What you should do ▸ Write out again, exactly as they stand, the line that includes "Image resolution: width=1176" and all remaining lines of the entries.

Records contained in a dataset ▸
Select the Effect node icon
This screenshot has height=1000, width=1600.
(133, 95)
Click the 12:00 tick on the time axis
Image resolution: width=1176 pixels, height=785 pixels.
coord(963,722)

Response below ▸
Image resolution: width=1176 pixels, height=785 pixels.
coord(963,722)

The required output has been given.